::: Provided data :::

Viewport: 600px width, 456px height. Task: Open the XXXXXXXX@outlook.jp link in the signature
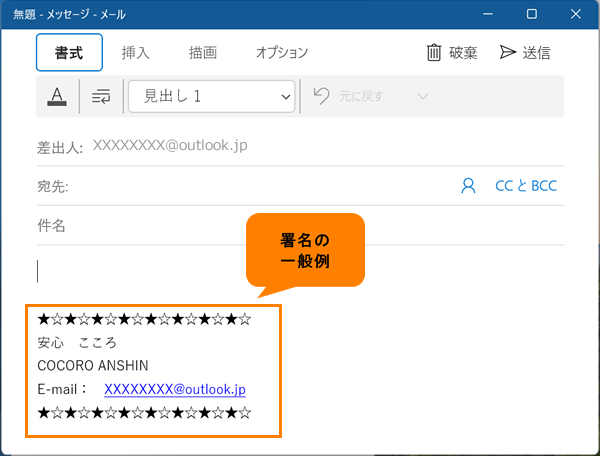click(x=175, y=389)
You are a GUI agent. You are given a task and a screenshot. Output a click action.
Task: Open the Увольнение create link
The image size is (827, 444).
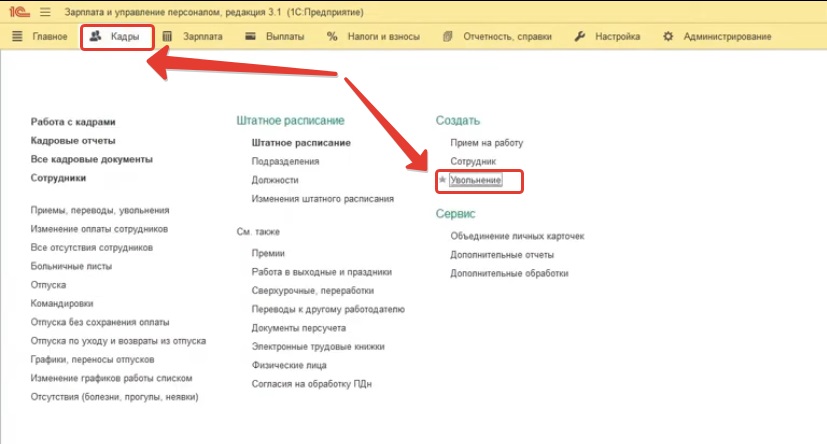coord(476,180)
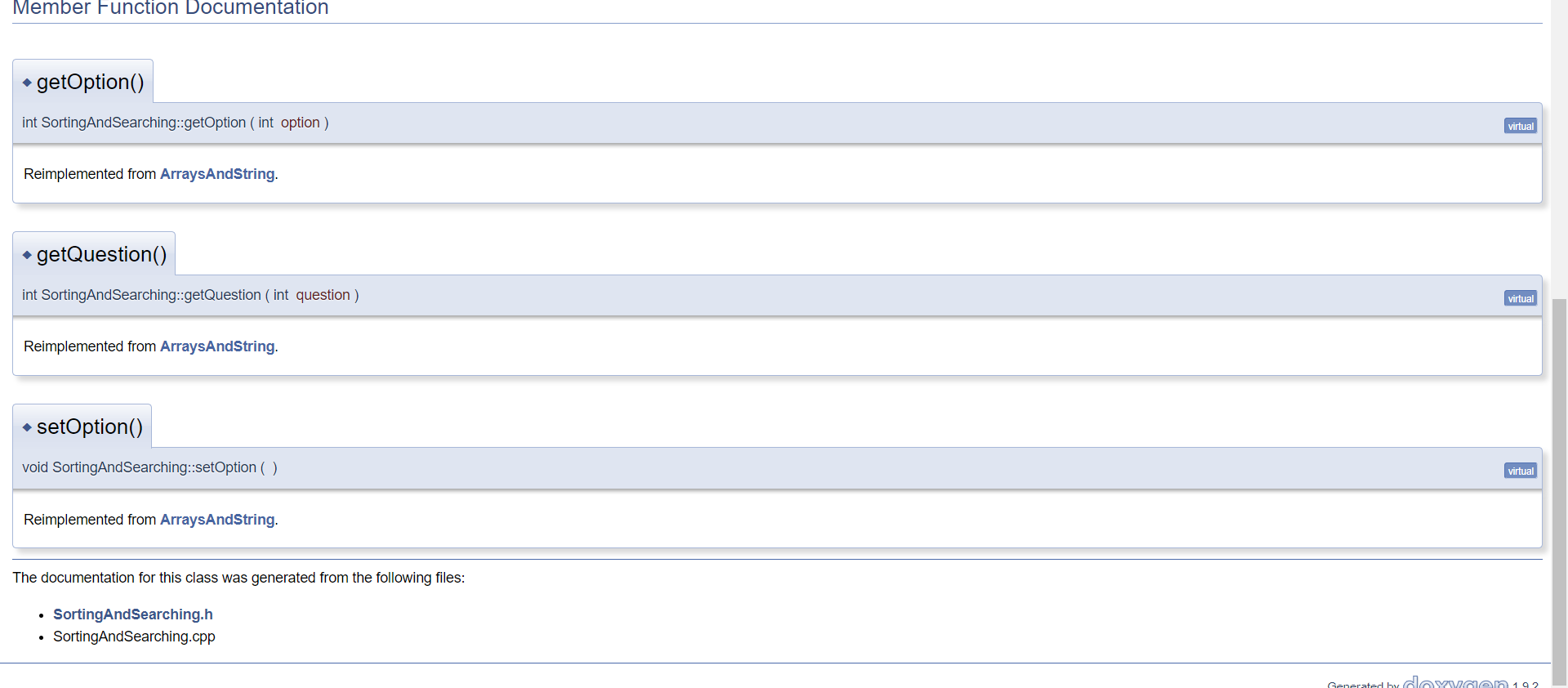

:::

Requirement
The expected output is the full material above, word for word, without pictures.

Solution to the problem
Viewport: 600px width, 456px height. Task: Open the XXXXXXXX@outlook.jp link in the signature
click(x=175, y=389)
You are a GUI agent. You are given a task and a screenshot. Output a click action.
Task: Open the Увольнение create link
The image size is (827, 444).
coord(476,180)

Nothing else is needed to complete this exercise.